Школьная тетрадка, свернутая в тугую трубку, была подвешена к птичьей клетке. Чумаков просунул руку, развернул листки, но читать не стал.

— Слушай, Юра, прочитай, а? Ей-богу, мороз по коже. Вот жил у меня человек, а я о нем ничего не знал. А сейчас как вдруг узнаю, нет, страшно… Ты мне потом перескажешь своими словами, хорошо? Если что-нибудь плохое, лучше совсем не говори.

Оленев пожал Плечами, полистал ее и, развалившись в кресле, начал читать вслух.

— Имени моего не существует, душа моя растворена во вселенском свете, путь мой в мире страданий и суетных форм подходит к концу. Пришел неизвестным, уйду непознанным, и лишь тебе открою сокровенную истину. Ты — архат, Вася, Васенька, единственный родной мне человек, воскресивший во мне веру в людей, в их силу и доброту… Я нашел пилюлю бессмертия, и охотно дарю тебе великую тайну. Ты на пороге бессмертия, только лишь майя — иллюзорный мир желаний — застит от тебя великую истину. Отринь все искушения мира, слейся с душами трав и животных, с душами страдающих слепых людей, и ты преодолеешь барьер и встретишь свой последний час с ласковой улыбкой ожидания на устах… Не ищи меня, меня уже нет в мире иллюзорных форм и творений, я ушел туда, где нет желаний, нет гордыни и только великое желтое небо растворит меня в своих вечных объятиях, где я, не знающий ни о чем, буду поджидать тебя, чтобы потом вместе с тобой вернуться в мир желаний и посвятить свою новую жизнь спасению и милосердию…
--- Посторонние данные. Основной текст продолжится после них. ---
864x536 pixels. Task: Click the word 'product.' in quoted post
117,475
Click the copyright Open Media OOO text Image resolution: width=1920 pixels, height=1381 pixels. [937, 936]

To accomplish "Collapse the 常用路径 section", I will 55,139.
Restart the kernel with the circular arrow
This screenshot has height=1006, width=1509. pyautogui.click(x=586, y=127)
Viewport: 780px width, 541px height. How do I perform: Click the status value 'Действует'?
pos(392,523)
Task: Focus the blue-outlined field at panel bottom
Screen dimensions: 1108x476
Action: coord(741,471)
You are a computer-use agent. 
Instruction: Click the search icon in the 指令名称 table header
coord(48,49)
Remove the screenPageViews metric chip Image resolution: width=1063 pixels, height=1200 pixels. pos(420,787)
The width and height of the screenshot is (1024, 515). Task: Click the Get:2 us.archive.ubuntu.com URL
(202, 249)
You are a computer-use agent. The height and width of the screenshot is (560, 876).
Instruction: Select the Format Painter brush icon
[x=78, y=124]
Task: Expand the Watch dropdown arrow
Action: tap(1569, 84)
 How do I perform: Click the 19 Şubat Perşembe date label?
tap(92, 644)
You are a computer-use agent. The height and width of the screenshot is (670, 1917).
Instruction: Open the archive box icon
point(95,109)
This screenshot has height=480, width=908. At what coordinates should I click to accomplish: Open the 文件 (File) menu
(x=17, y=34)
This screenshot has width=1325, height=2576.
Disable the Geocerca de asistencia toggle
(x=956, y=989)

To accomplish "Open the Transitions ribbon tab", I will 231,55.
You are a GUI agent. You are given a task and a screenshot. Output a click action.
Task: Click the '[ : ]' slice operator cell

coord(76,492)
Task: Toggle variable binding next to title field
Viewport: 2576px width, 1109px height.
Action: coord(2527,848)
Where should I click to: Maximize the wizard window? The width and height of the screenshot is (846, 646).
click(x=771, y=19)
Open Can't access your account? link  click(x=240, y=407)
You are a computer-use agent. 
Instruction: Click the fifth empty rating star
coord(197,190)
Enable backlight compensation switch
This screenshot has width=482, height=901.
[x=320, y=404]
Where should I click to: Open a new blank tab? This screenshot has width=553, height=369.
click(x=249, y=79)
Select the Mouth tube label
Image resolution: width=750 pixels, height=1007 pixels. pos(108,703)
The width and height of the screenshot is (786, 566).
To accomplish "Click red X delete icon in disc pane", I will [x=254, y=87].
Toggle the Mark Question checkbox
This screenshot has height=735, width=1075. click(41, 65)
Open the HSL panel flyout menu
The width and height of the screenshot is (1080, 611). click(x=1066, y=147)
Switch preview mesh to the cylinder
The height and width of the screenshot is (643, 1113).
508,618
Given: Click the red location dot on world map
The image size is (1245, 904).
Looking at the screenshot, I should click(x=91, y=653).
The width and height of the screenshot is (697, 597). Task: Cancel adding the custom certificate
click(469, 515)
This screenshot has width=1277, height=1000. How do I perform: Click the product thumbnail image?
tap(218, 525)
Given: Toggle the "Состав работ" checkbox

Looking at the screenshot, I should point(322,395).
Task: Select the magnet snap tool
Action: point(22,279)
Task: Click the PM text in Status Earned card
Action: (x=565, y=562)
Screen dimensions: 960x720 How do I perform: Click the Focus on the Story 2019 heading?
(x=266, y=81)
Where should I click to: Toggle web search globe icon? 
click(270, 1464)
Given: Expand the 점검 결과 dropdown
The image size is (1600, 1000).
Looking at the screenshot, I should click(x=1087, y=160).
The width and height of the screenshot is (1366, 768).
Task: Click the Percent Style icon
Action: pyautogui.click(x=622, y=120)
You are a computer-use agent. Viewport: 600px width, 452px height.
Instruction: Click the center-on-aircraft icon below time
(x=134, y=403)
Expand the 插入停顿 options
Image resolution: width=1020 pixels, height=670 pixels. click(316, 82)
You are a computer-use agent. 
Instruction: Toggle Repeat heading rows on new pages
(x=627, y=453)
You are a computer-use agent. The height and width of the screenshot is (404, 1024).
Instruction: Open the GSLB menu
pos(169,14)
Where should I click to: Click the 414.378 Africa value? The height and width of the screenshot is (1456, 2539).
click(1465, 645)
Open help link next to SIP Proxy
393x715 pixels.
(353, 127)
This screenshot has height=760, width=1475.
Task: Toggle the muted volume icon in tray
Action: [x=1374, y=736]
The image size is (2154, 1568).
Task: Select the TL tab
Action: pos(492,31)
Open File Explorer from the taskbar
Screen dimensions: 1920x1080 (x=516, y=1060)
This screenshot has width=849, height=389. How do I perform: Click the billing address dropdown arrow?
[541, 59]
— М-да, — прервал чтение Оленев, — наконец-то я ясно представляю себе твое будущее. А я-то думал, что ты будешь старым кашлюном, а тут, значит, вот как… Поздравляю, Вася, не каждый сподобился стать архатом.

— Ты думаешь, я что-нибудь понял? — спросил Чумаков. — Мне нет никакого дела до этого словоблудия. Я знаю одно: мой дедушка прожил трудную жизнь, и дай нам бог, Юрка, найти в себе силы на старости лет, чтобы не озлобиться и сохранить любовь к людям.

— А в качестве приложения получи рецептик пилюли, — сказал Оленев. — Немножко сложновато, правда, но ничего, выйдешь на пенсию, водрузишь на нос очки и потихоньку расшифруешь.